RECORDS FOR THE EXERCISE:
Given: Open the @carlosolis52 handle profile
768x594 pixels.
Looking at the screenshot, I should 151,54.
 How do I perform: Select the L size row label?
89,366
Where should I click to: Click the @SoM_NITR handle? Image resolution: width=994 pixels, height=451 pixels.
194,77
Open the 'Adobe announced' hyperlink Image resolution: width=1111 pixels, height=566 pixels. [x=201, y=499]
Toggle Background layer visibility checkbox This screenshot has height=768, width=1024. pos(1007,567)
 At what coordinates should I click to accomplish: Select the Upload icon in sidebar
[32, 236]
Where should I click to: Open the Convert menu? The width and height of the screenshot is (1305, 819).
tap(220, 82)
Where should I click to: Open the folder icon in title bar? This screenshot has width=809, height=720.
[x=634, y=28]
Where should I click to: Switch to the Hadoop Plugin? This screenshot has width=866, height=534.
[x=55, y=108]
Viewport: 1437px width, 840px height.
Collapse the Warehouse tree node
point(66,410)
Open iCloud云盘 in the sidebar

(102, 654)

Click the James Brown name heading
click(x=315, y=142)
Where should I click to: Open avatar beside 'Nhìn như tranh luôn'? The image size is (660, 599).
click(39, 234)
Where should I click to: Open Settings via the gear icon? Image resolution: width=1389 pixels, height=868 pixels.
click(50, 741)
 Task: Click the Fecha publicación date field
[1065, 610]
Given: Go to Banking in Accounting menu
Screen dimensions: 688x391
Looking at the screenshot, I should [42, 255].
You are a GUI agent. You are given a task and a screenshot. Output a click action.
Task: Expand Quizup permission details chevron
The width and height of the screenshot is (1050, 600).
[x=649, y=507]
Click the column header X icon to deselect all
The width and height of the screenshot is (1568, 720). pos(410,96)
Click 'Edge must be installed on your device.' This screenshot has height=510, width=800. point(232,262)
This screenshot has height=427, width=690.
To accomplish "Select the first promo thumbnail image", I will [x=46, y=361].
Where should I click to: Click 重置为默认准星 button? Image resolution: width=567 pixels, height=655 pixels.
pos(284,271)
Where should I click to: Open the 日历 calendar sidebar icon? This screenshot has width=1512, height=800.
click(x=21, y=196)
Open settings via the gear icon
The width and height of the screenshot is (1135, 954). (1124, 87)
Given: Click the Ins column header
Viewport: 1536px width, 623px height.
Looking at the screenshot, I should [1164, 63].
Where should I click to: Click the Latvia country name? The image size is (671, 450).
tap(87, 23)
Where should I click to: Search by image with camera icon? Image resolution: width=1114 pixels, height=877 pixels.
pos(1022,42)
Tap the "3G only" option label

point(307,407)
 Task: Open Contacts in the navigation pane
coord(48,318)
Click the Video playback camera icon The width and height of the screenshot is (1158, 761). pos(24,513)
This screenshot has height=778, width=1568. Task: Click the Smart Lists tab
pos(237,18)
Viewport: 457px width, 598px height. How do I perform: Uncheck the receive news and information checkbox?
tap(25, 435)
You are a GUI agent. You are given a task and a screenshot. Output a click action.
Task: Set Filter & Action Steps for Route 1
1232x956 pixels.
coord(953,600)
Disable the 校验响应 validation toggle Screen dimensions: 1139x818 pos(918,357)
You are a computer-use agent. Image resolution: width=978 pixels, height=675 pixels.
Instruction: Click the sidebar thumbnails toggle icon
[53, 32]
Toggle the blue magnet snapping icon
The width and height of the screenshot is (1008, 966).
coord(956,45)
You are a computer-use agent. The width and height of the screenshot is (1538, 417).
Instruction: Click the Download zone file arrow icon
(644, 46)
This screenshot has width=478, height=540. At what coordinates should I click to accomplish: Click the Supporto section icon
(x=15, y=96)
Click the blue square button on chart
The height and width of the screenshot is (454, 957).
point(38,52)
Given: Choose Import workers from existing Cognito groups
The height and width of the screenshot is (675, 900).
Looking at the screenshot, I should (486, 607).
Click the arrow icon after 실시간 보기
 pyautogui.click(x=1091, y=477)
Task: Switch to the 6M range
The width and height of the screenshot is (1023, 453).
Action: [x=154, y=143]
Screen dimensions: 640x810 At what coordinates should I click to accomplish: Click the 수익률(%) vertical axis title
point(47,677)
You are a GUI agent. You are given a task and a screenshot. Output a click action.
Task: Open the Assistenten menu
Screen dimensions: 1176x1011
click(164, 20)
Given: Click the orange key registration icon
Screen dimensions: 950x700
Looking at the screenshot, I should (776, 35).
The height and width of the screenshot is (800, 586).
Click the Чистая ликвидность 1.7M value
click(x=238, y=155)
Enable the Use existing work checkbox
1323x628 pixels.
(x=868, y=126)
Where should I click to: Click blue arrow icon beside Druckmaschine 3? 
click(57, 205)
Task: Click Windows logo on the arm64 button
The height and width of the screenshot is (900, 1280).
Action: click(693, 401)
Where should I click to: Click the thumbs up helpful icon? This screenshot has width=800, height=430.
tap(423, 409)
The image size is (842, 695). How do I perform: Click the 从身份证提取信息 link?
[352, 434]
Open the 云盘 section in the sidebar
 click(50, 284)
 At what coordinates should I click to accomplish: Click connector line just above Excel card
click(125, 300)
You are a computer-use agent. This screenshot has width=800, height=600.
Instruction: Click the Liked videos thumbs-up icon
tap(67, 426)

YOUR TASK:
Reproduce the whole listing without changing anything.

RESPONSE TO THE EXERCISE:
Given: Open the @carlosolis52 handle profile
768x594 pixels.
Looking at the screenshot, I should 151,54.
 How do I perform: Select the L size row label?
89,366
Where should I click to: Click the @SoM_NITR handle? Image resolution: width=994 pixels, height=451 pixels.
194,77
Open the 'Adobe announced' hyperlink Image resolution: width=1111 pixels, height=566 pixels. [x=201, y=499]
Toggle Background layer visibility checkbox This screenshot has height=768, width=1024. pos(1007,567)
 At what coordinates should I click to accomplish: Select the Upload icon in sidebar
[32, 236]
Where should I click to: Open the Convert menu? The width and height of the screenshot is (1305, 819).
tap(220, 82)
Where should I click to: Open the folder icon in title bar? This screenshot has width=809, height=720.
[x=634, y=28]
Where should I click to: Switch to the Hadoop Plugin? This screenshot has width=866, height=534.
[x=55, y=108]
Viewport: 1437px width, 840px height.
Collapse the Warehouse tree node
point(66,410)
Open iCloud云盘 in the sidebar

(102, 654)

Click the James Brown name heading
click(x=315, y=142)
Where should I click to: Open avatar beside 'Nhìn như tranh luôn'? The image size is (660, 599).
click(39, 234)
Where should I click to: Open Settings via the gear icon? Image resolution: width=1389 pixels, height=868 pixels.
click(50, 741)
 Task: Click the Fecha publicación date field
[1065, 610]
Given: Go to Banking in Accounting menu
Screen dimensions: 688x391
Looking at the screenshot, I should [42, 255].
You are a GUI agent. You are given a task and a screenshot. Output a click action.
Task: Expand Quizup permission details chevron
The width and height of the screenshot is (1050, 600).
[x=649, y=507]
Click the column header X icon to deselect all
The width and height of the screenshot is (1568, 720). pos(410,96)
Click 'Edge must be installed on your device.' This screenshot has height=510, width=800. point(232,262)
This screenshot has height=427, width=690.
To accomplish "Select the first promo thumbnail image", I will [x=46, y=361].
Where should I click to: Click 重置为默认准星 button? Image resolution: width=567 pixels, height=655 pixels.
pos(284,271)
Where should I click to: Open the 日历 calendar sidebar icon? This screenshot has width=1512, height=800.
click(x=21, y=196)
Open settings via the gear icon
The width and height of the screenshot is (1135, 954). (1124, 87)
Given: Click the Ins column header
Viewport: 1536px width, 623px height.
Looking at the screenshot, I should [1164, 63].
Where should I click to: Click the Latvia country name? The image size is (671, 450).
tap(87, 23)
Where should I click to: Search by image with camera icon? Image resolution: width=1114 pixels, height=877 pixels.
pos(1022,42)
Tap the "3G only" option label

point(307,407)
 Task: Open Contacts in the navigation pane
coord(48,318)
Click the Video playback camera icon The width and height of the screenshot is (1158, 761). pos(24,513)
This screenshot has height=778, width=1568. Task: Click the Smart Lists tab
pos(237,18)
Viewport: 457px width, 598px height. How do I perform: Uncheck the receive news and information checkbox?
tap(25, 435)
You are a GUI agent. You are given a task and a screenshot. Output a click action.
Task: Set Filter & Action Steps for Route 1
1232x956 pixels.
coord(953,600)
Disable the 校验响应 validation toggle Screen dimensions: 1139x818 pos(918,357)
You are a computer-use agent. Image resolution: width=978 pixels, height=675 pixels.
Instruction: Click the sidebar thumbnails toggle icon
[53, 32]
Toggle the blue magnet snapping icon
The width and height of the screenshot is (1008, 966).
coord(956,45)
You are a computer-use agent. The width and height of the screenshot is (1538, 417).
Instruction: Click the Download zone file arrow icon
(644, 46)
This screenshot has width=478, height=540. At what coordinates should I click to accomplish: Click the Supporto section icon
(x=15, y=96)
Click the blue square button on chart
The height and width of the screenshot is (454, 957).
point(38,52)
Given: Choose Import workers from existing Cognito groups
The height and width of the screenshot is (675, 900).
Looking at the screenshot, I should (486, 607).
Click the arrow icon after 실시간 보기
 pyautogui.click(x=1091, y=477)
Task: Switch to the 6M range
The width and height of the screenshot is (1023, 453).
Action: [x=154, y=143]
Screen dimensions: 640x810 At what coordinates should I click to accomplish: Click the 수익률(%) vertical axis title
point(47,677)
You are a GUI agent. You are given a task and a screenshot. Output a click action.
Task: Open the Assistenten menu
Screen dimensions: 1176x1011
click(164, 20)
Given: Click the orange key registration icon
Screen dimensions: 950x700
Looking at the screenshot, I should (776, 35).
The height and width of the screenshot is (800, 586).
Click the Чистая ликвидность 1.7M value
click(x=238, y=155)
Enable the Use existing work checkbox
1323x628 pixels.
(x=868, y=126)
Where should I click to: Click blue arrow icon beside Druckmaschine 3? 
click(57, 205)
Task: Click Windows logo on the arm64 button
The height and width of the screenshot is (900, 1280).
Action: click(693, 401)
Where should I click to: Click the thumbs up helpful icon? This screenshot has width=800, height=430.
tap(423, 409)
The image size is (842, 695). How do I perform: Click the 从身份证提取信息 link?
[352, 434]
Open the 云盘 section in the sidebar
 click(50, 284)
 At what coordinates should I click to accomplish: Click connector line just above Excel card
click(125, 300)
You are a computer-use agent. This screenshot has width=800, height=600.
Instruction: Click the Liked videos thumbs-up icon
tap(67, 426)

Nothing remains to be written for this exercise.